AIM » In the court opinion excerpt, what is another name for a cross-collateralization clause?

SOURCE »
_ _ _

Moreover under Illinois law, a cross-collateralization clause, also known as a “dragnet clause” “saves the parties the trouble of executing a new security agreement every time there is a further extension of credit. It also backstops the lender against the possibility of an inadvertent failure by the borrower to execute a new agreement.” Universal Guaranty Life Ins. Co. v. Coughlin, 481 F.3d 458, 463 (7th Cir.2007) (quoting In re Kazmierczak, 24 F.3d 1020, 1021 (7th Cir.1994)). These types of clauses are not favored in Illinois, but are enforceable if they are clear and unambiguous. Id. (omitting case citations) (emphasis supplied). “Contradictory language in a contract is classically ambiguous.” Universal Guaranty, 481 F.3d at 464 (citing Yates v. Farmers Auto. Ins. Ass’n, 311 Ill.App.3d 797, 244 Ill.Dec. 154, 724 N.E.2d 1042, 1045 (2000); Chastain v. Chastain, 149 Ill.App.3d 579, 102 Ill.Dec. 897, 500 N.E.2d 998, 1000 (1986)).

Here, the bankruptcy court held: “Therefore, the Court concludes that upon being apprised that Peoples’ mortgage on the Windsor Place lots contained a cross-collaterallization clause, it was incumbent upon Banterra to diligently investigate whether the debtors had other obligations that may be affected by the provision. To hold otherwise would render cross-collateralization clauses ineffective as to subsequent mortgages in virtually every circumstance, and would effectively, allow subsequent mortgagees to simply ignore cross-collateralization clauses without peril.”

The Court respectfully disagrees with the bankruptcy court’s decision. A mortgage together with a cross-collateralization clause that is unambiguous and gives appropriate notice, as required by law, will pass scrutiny. In this case, to the contrary, the Court finds that the bankruptcy court erred in failing to apply controlling Illinois law, which requires a mortgage to describe the nature of the debt secured, amount secured, due date and interest rate, to the Peoples’ mortgage crosscolla-teralization clause. In this instance, the Peoples’ mortgage contained a crosscolla-*264teralization clause that was inherently ambiguous and contrary to the law as it has contradictory language throughout the mortgage. The mortgage did not describe any other note by amount, date, interest rate or maturity, purportedly secured by the mortgage. Peoples did not record any modification of the mortgage showing a lesser debt.

_ _ _

SOURCE DATA »
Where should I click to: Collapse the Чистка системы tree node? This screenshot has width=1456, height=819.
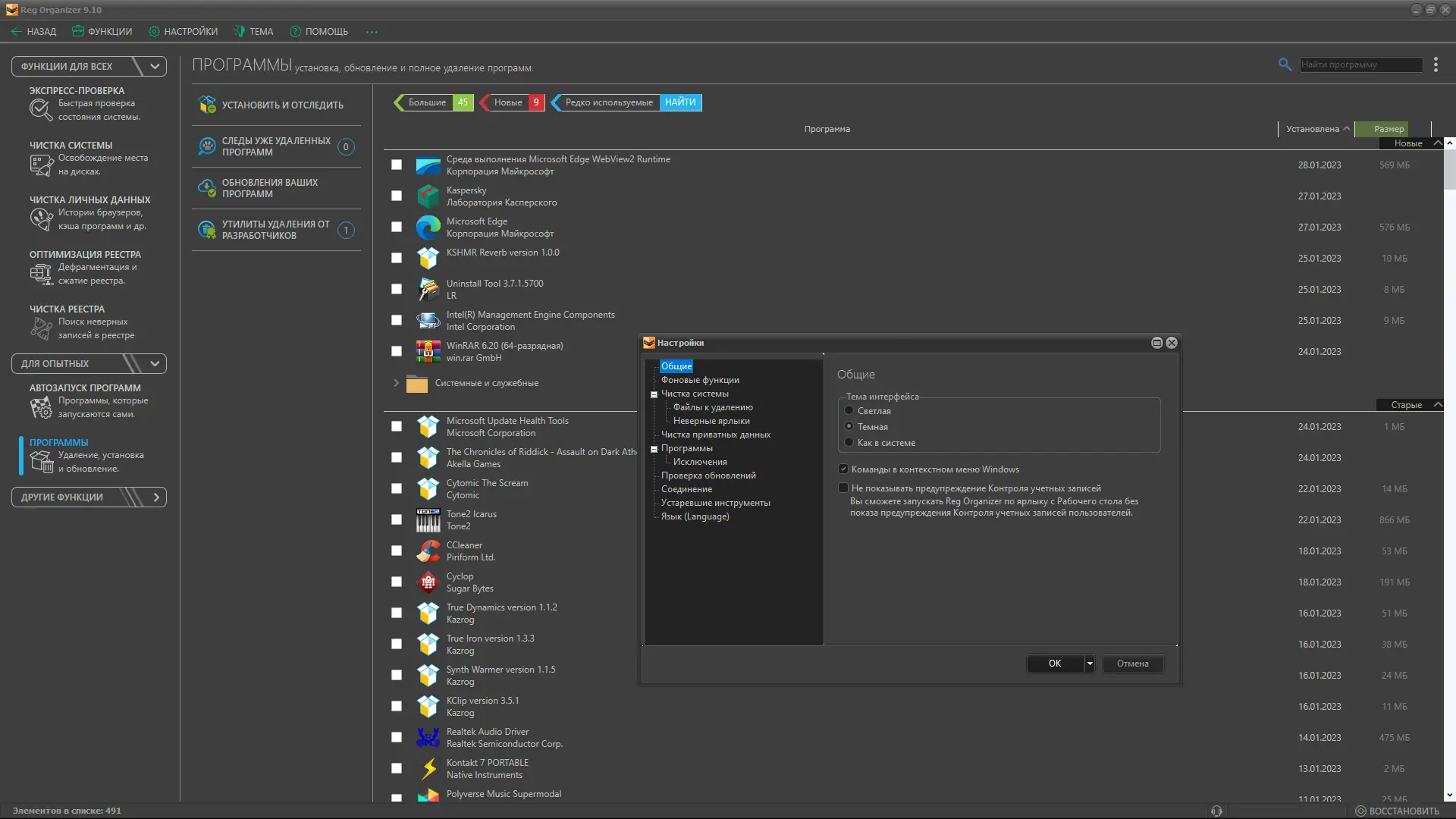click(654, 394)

_ _ _

WRITTEN RESPONSE » A "dragnet clause."